### WHAT THE EXERCISE ASKS
Rewrite the listing below as a numbered list, from its first line through the line containing "click(291, 159)", with that line included and blank lines left out.

[Location data for words and elements]
□ □ □ □ □
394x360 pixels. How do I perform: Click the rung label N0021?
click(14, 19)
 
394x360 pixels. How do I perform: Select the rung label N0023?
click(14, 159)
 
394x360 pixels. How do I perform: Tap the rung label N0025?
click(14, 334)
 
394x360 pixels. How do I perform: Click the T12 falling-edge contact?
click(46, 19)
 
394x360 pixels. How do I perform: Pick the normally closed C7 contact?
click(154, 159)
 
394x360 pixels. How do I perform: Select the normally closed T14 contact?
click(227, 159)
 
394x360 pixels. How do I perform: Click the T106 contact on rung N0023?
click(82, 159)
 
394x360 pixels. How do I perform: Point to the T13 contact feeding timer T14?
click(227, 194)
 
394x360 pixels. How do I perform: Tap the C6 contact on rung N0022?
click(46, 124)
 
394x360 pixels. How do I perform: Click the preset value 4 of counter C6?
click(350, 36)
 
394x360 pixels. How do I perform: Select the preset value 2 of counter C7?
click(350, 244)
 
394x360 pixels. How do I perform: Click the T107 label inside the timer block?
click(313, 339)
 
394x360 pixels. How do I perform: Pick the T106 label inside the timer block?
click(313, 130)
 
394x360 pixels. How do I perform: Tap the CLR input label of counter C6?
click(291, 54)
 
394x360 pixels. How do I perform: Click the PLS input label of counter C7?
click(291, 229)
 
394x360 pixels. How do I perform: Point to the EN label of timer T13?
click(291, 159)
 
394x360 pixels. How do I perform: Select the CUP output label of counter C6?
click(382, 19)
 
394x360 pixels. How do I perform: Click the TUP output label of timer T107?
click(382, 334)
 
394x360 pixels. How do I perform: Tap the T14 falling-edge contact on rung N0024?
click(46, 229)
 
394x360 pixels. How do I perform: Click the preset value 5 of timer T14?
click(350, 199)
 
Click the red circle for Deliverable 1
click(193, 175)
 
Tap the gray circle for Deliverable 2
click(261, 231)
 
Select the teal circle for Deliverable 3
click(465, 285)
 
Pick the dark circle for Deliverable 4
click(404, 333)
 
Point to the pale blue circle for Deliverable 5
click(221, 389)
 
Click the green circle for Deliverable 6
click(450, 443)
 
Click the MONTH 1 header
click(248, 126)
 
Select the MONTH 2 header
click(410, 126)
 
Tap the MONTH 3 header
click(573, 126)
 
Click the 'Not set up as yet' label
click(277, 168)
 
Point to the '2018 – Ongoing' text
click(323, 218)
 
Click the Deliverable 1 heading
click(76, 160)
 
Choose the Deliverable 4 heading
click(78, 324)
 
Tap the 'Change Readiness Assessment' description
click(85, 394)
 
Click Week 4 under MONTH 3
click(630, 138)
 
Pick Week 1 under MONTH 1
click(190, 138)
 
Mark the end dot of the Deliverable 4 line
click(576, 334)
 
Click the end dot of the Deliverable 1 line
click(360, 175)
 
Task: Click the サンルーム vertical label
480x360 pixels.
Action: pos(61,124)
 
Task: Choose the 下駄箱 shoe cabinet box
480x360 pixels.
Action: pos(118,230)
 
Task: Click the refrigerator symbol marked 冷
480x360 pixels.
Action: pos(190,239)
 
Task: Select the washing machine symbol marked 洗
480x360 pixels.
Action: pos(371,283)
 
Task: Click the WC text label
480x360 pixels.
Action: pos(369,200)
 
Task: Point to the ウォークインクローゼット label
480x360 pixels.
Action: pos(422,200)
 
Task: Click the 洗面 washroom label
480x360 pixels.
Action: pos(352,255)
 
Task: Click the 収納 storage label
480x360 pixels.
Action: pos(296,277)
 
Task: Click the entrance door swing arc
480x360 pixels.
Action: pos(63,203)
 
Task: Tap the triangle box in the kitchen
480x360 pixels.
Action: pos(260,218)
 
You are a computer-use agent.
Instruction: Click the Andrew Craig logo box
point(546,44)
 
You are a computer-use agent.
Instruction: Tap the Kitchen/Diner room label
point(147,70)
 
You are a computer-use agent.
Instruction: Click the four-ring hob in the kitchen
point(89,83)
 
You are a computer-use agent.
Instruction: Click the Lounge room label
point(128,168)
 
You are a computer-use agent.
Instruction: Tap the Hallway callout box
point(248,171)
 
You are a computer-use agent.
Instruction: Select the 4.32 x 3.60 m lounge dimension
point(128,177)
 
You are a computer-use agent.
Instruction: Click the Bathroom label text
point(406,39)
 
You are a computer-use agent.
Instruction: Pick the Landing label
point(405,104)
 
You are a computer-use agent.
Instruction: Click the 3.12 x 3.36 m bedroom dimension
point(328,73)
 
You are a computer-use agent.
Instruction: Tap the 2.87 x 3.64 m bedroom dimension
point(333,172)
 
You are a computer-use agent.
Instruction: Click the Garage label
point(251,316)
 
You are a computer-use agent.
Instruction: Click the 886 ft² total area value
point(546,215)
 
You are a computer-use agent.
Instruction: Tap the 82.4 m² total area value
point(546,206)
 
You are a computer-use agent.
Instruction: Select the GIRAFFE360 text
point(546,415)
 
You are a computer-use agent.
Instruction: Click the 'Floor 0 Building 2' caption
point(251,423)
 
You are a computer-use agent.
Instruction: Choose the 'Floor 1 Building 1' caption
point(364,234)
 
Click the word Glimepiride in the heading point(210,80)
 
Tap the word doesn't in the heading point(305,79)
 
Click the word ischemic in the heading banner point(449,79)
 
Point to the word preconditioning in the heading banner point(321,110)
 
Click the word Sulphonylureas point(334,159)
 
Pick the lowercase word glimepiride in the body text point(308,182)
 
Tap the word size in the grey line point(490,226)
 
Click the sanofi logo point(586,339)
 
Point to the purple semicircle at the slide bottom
□ □ □ □ □
### RESULT FOR THIS TASK
1. 394x360 pixels. How do I perform: Click the rung label N0021?
2. click(14, 19)
3. 394x360 pixels. How do I perform: Select the rung label N0023?
4. click(14, 159)
5. 394x360 pixels. How do I perform: Tap the rung label N0025?
6. click(14, 334)
7. 394x360 pixels. How do I perform: Click the T12 falling-edge contact?
8. click(46, 19)
9. 394x360 pixels. How do I perform: Pick the normally closed C7 contact?
10. click(154, 159)
11. 394x360 pixels. How do I perform: Select the normally closed T14 contact?
12. click(227, 159)
13. 394x360 pixels. How do I perform: Click the T106 contact on rung N0023?
14. click(82, 159)
15. 394x360 pixels. How do I perform: Point to the T13 contact feeding timer T14?
16. click(227, 194)
17. 394x360 pixels. How do I perform: Tap the C6 contact on rung N0022?
18. click(46, 124)
19. 394x360 pixels. How do I perform: Click the preset value 4 of counter C6?
20. click(350, 36)
21. 394x360 pixels. How do I perform: Select the preset value 2 of counter C7?
22. click(350, 244)
23. 394x360 pixels. How do I perform: Click the T107 label inside the timer block?
24. click(313, 339)
25. 394x360 pixels. How do I perform: Pick the T106 label inside the timer block?
26. click(313, 130)
27. 394x360 pixels. How do I perform: Tap the CLR input label of counter C6?
28. click(291, 54)
29. 394x360 pixels. How do I perform: Click the PLS input label of counter C7?
30. click(291, 229)
31. 394x360 pixels. How do I perform: Point to the EN label of timer T13?
32. click(291, 159)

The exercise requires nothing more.